Supervised, evidence-based youth strength training is safe (no growth-plate damage) and builds bone (6.2% vs 1.4% BMD) — but no single-max lifts, explosive moves, or competition. Wolff's Law: bone strengthens under unaccustomed forces.
Avoid early single-sport specialization (overuse, burnout). Variety + periodization build well-rounded athletes. Keep youth assessments fun and noncritical; train all three planes.
Pregnancy: ≥150 min/week moderate over ≥3 days; talk test (below VT1) > heart rate; PARmed-X for screening. Healthy gain 25–35 lb. Relaxin loosens ALL joints.
After 20 weeks, avoid supine (aortocaval compression → hypotension). Contraindications: poorly controlled anemia, hypertension, seizure disorder, hyperthyroidism. Know the ACOG warning signs to STOP.

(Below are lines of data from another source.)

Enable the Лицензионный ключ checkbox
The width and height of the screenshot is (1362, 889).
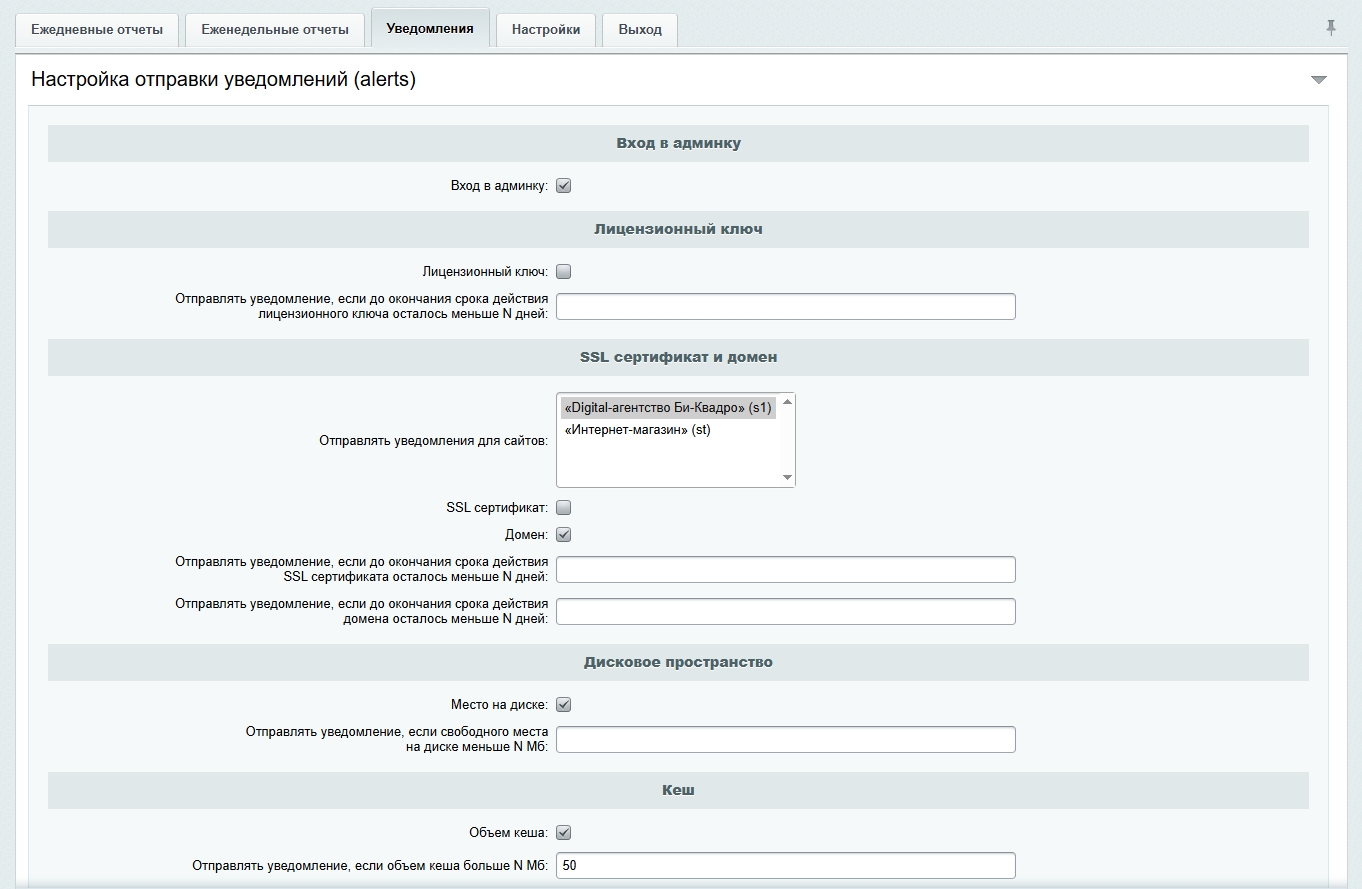click(x=563, y=272)
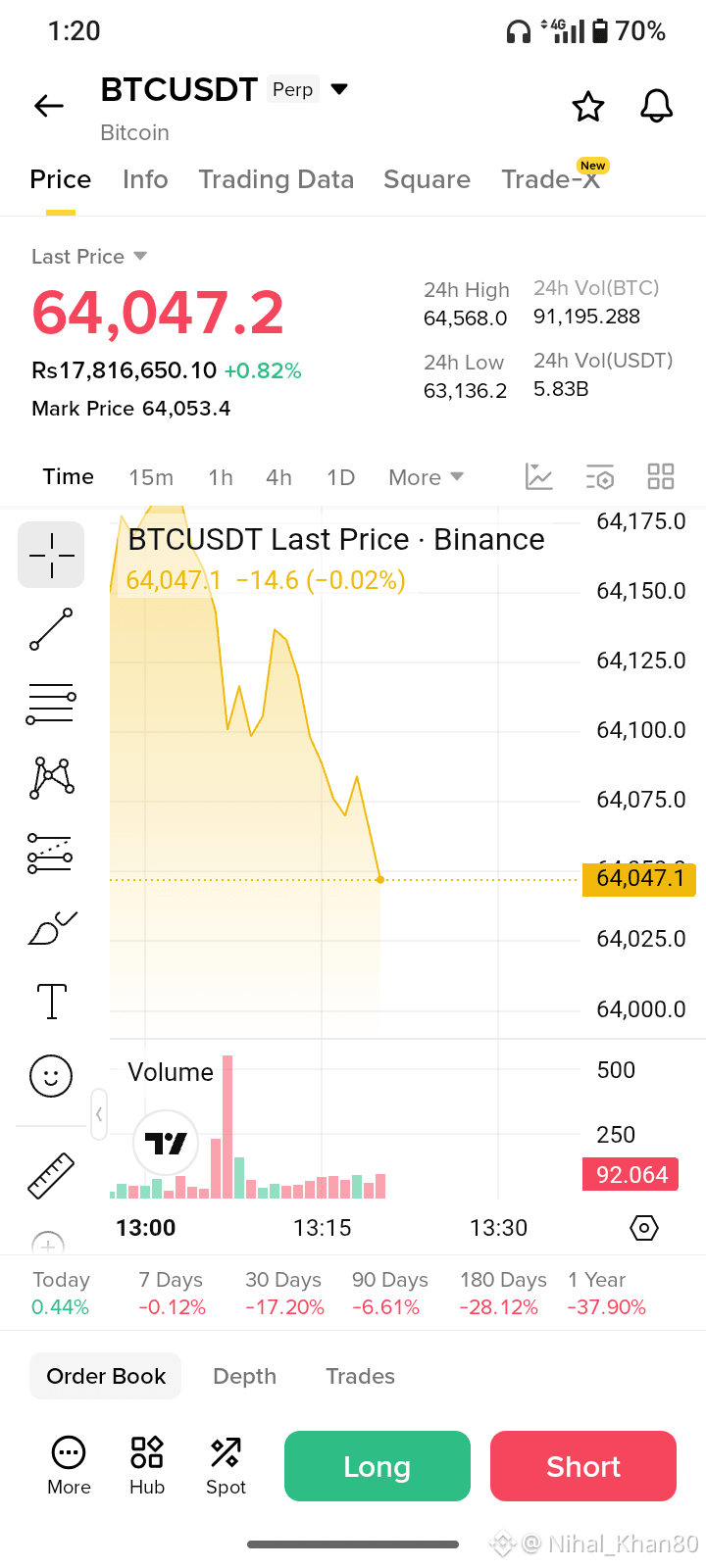
Task: Add BTCUSDT to favorites star
Action: pyautogui.click(x=588, y=106)
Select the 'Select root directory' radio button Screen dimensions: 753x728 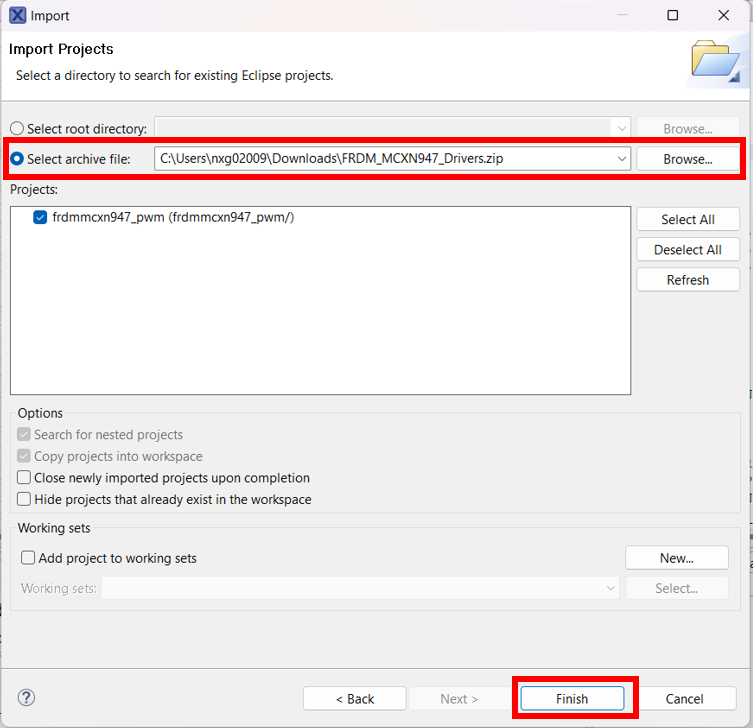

Postpartum: progress duration → frequency → intensity; 10-min blocks; pre-pregnancy intensity over 9–12 months; C-section needs an MD protocol. Diastasis recti — TA & pelvic-floor isometrics; exercise cut its presence 35%.
Older adults (65+): 150–300 min/week moderate, muscular training 2×/week, plus balance training. Aging declines the visual, vestibular & somatosensory systems → fall risk; ~20% of hip-fracture elders die of complications.
Assess older adults' posture/flexibility first (arthritis 49.6% over 65); chair sit-to-stand for knee arthritis; unipedal stance before Y balance; warm up thoroughly; balance work early. Activity also improves cognition over age 50.